Liver transplantation (LT) in ALGS is primarily indicated for end-stage liver disease leading to synthetic failure and/or portal hypertension.19 Other indications for LT include incidentally detected hepatocellular carcinoma (HCC) on routine screening. A persistently elevated alpha fetoprotein (AFP) provides a clue towards the occurrence of HCC. Patients with ALGS would also require LT when they have intractable pruritus, recurrent fractures or xanthomas at locations causing immobilization. LT in these patients have excellent long-term outcomes. (Table 3). Our experience of LT for ALGS concurs with that of other centers.

In our experience, the median age at LT was 28 months, with the commonest indication being intractable pruritus. On a median post-LT follow-up of 32 months, there has been 100% graft and patient survival.20 It is to be noted that the disease does not recur in the graft. Celiac artery stenosis and a hypoplastic hepatic artery are commonly noted in ALGS, and hence an extra-anatomical arterial inflow may be required. We did not encounter this issue in our series of patients.19,20

Due to inherent renal involvement as a part of the genetic defect, ALGS patients post-LT have a higher likelihood of developing calcineurin inhibitor (CNI)-induced nephrotoxicity.23 Targeting lower trough levels of CNI with renal sparing immunosuppression with anti-metabolites (mycophenolate mofetil) helps optimize immunosuppression in these patients. Using this protocol, our recipients have retained a normal estimated glomerular filtration rate (eGFR) in the post-LT period.20 There are isolated reports of combined liver–kidney transplantation in patients with ALGS.
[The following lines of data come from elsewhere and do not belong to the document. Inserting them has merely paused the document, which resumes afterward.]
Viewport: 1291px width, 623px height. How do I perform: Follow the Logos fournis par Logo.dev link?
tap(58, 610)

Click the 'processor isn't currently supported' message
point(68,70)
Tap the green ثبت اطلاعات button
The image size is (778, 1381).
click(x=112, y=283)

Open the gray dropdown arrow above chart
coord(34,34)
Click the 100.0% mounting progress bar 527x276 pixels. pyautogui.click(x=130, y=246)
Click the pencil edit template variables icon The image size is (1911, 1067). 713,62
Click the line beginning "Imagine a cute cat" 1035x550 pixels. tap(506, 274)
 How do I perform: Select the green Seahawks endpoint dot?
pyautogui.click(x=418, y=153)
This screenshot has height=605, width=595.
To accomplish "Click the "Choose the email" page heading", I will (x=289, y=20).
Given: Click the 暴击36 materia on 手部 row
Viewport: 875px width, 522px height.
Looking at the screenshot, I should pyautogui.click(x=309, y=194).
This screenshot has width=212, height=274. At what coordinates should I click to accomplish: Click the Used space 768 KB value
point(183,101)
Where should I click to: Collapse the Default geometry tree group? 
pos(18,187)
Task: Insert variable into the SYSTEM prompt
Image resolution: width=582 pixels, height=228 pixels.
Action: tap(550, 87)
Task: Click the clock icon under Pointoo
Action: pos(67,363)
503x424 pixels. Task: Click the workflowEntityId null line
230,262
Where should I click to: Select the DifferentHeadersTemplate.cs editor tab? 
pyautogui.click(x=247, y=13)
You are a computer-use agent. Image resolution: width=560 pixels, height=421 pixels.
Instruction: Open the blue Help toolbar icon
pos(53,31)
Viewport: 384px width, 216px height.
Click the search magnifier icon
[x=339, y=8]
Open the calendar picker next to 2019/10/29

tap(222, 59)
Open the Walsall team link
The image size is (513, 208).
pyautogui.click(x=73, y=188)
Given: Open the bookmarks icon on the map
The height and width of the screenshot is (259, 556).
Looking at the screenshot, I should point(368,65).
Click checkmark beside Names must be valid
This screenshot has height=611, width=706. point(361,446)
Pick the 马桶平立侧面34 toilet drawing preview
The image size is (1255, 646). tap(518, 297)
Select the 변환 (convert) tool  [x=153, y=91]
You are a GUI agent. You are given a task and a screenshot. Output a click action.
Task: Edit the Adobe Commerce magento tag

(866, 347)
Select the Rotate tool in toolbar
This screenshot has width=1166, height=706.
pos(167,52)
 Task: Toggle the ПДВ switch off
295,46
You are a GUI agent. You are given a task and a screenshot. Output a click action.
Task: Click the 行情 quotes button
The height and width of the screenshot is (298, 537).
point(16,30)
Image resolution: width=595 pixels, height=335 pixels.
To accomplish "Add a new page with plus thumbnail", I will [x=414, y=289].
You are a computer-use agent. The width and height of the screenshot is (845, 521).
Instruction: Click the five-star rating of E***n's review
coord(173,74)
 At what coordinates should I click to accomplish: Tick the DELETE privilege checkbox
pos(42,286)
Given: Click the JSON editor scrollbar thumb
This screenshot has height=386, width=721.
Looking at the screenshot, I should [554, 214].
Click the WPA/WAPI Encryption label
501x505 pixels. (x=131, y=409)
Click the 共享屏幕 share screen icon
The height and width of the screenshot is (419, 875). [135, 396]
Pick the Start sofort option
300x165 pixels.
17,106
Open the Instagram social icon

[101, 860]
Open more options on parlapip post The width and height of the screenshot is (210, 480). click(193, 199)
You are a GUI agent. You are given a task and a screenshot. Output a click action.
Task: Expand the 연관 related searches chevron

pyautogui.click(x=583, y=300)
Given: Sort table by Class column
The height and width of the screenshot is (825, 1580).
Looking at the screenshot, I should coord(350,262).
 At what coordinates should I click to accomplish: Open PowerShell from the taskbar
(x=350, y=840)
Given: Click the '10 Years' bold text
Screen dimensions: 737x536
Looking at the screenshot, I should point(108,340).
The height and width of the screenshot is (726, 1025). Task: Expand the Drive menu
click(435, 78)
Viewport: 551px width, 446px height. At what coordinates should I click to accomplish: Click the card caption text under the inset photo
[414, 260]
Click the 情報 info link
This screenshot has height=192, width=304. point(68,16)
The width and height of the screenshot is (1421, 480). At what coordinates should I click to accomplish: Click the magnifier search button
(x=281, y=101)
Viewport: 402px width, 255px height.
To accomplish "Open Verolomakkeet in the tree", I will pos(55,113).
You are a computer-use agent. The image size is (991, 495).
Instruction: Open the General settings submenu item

An important consideration in living donor LT (LDLT) is that of the donor. Since ALGS is an AD disorder, either of the parents could carry the defective gene. The recommendations here is that the donors should be screened with liver function tests and abdominal imaging. The presence of any deviation indicates a pre-LT liver biopsy to rule out PIBD.20 If no stigmata are found, there is no contraindication for phenotypically normal first-degree relatives to be LDLT donors. Moreover, since there is no specific genotype–phenotype correlation in patients with ALGS, the role of genetic studies from the perspective of organ donation is not well defined. There are, however, certain centers which would universally exclude them as prospective donors.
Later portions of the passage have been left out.